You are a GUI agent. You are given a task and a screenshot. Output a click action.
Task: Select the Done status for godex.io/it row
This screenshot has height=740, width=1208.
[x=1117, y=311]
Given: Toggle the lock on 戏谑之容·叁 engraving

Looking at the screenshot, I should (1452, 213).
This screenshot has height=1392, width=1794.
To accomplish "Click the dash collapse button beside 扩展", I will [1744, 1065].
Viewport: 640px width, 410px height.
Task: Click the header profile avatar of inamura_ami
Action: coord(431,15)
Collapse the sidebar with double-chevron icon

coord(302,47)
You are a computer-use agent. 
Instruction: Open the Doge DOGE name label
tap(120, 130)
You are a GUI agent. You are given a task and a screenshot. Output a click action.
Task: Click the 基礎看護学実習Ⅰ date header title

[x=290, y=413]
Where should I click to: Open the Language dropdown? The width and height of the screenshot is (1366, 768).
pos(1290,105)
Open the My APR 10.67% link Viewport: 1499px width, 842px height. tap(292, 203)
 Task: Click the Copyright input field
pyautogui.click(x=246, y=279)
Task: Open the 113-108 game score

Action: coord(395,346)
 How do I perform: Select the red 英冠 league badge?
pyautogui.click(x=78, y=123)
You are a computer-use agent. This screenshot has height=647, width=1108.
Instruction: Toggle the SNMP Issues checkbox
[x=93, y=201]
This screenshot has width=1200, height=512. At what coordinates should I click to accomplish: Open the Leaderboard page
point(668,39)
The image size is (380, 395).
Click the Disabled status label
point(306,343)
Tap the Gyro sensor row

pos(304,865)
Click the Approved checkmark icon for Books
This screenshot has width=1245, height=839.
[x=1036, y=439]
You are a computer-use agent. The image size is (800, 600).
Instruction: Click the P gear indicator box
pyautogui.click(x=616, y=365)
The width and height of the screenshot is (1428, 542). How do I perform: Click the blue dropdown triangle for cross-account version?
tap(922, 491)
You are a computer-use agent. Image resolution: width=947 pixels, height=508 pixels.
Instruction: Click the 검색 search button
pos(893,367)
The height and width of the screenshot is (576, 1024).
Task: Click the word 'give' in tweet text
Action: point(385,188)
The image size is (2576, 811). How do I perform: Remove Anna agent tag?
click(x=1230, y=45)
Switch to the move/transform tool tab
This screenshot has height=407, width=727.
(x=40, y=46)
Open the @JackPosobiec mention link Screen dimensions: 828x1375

··········

▶ Brief
Every line from the one containing "Instruction: Click the P gear indicator box" through the final line of the data above is to be restated word for word, and nothing more.

▶ Reply to the task
Instruction: Click the P gear indicator box
pyautogui.click(x=616, y=365)
The width and height of the screenshot is (1428, 542). How do I perform: Click the blue dropdown triangle for cross-account version?
tap(922, 491)
You are a computer-use agent. Image resolution: width=947 pixels, height=508 pixels.
Instruction: Click the 검색 search button
pos(893,367)
The height and width of the screenshot is (576, 1024).
Task: Click the word 'give' in tweet text
Action: point(385,188)
The image size is (2576, 811). How do I perform: Remove Anna agent tag?
click(x=1230, y=45)
Switch to the move/transform tool tab
This screenshot has height=407, width=727.
(x=40, y=46)
Open the @JackPosobiec mention link Screen dimensions: 828x1375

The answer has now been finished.